— Start of Available data —
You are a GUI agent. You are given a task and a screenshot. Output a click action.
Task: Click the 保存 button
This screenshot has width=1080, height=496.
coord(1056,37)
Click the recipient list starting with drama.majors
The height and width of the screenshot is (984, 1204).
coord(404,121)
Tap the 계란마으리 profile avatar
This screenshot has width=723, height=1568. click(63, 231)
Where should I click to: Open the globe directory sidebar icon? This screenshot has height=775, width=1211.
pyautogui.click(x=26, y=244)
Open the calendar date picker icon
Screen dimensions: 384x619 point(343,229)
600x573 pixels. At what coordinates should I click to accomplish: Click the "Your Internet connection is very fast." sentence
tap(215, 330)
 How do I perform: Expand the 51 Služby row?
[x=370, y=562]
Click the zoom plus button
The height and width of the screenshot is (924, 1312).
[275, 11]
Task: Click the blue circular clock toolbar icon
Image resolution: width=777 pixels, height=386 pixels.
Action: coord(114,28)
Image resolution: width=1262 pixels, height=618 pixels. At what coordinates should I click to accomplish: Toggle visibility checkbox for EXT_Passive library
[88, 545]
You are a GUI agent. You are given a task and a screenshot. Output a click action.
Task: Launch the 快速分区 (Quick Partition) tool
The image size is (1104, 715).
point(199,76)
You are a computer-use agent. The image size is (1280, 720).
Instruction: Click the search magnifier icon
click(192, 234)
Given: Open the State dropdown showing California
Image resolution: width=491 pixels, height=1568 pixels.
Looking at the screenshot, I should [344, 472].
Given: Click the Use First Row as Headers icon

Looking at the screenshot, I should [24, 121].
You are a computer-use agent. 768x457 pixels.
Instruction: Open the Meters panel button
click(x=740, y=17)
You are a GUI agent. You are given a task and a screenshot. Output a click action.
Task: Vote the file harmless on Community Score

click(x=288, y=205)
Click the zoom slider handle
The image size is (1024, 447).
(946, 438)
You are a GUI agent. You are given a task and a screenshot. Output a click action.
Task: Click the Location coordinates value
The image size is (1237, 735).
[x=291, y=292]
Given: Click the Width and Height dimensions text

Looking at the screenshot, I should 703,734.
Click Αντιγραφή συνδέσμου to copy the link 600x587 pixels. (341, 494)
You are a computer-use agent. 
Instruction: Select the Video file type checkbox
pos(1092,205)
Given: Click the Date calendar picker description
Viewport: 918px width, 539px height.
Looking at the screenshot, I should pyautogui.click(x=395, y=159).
— End of Available data —
_Job_. Can you copy every line of the items above word for word, leaving nothing out?

_The response_.
You are a GUI agent. You are given a task and a screenshot. Output a click action.
Task: Click the 保存 button
This screenshot has width=1080, height=496.
coord(1056,37)
Click the recipient list starting with drama.majors
The height and width of the screenshot is (984, 1204).
coord(404,121)
Tap the 계란마으리 profile avatar
This screenshot has width=723, height=1568. click(63, 231)
Where should I click to: Open the globe directory sidebar icon? This screenshot has height=775, width=1211.
pyautogui.click(x=26, y=244)
Open the calendar date picker icon
Screen dimensions: 384x619 point(343,229)
600x573 pixels. At what coordinates should I click to accomplish: Click the "Your Internet connection is very fast." sentence
tap(215, 330)
 How do I perform: Expand the 51 Služby row?
[x=370, y=562]
Click the zoom plus button
The height and width of the screenshot is (924, 1312).
[275, 11]
Task: Click the blue circular clock toolbar icon
Image resolution: width=777 pixels, height=386 pixels.
Action: coord(114,28)
Image resolution: width=1262 pixels, height=618 pixels. At what coordinates should I click to accomplish: Toggle visibility checkbox for EXT_Passive library
[88, 545]
You are a GUI agent. You are given a task and a screenshot. Output a click action.
Task: Launch the 快速分区 (Quick Partition) tool
The image size is (1104, 715).
point(199,76)
You are a computer-use agent. The image size is (1280, 720).
Instruction: Click the search magnifier icon
click(192, 234)
Given: Open the State dropdown showing California
Image resolution: width=491 pixels, height=1568 pixels.
Looking at the screenshot, I should [344, 472].
Given: Click the Use First Row as Headers icon

Looking at the screenshot, I should [24, 121].
You are a computer-use agent. 768x457 pixels.
Instruction: Open the Meters panel button
click(x=740, y=17)
You are a GUI agent. You are given a task and a screenshot. Output a click action.
Task: Vote the file harmless on Community Score

click(x=288, y=205)
Click the zoom slider handle
The image size is (1024, 447).
(946, 438)
You are a GUI agent. You are given a task and a screenshot. Output a click action.
Task: Click the Location coordinates value
The image size is (1237, 735).
[x=291, y=292]
Given: Click the Width and Height dimensions text

Looking at the screenshot, I should 703,734.
Click Αντιγραφή συνδέσμου to copy the link 600x587 pixels. (341, 494)
You are a computer-use agent. 
Instruction: Select the Video file type checkbox
pos(1092,205)
Given: Click the Date calendar picker description
Viewport: 918px width, 539px height.
Looking at the screenshot, I should pyautogui.click(x=395, y=159).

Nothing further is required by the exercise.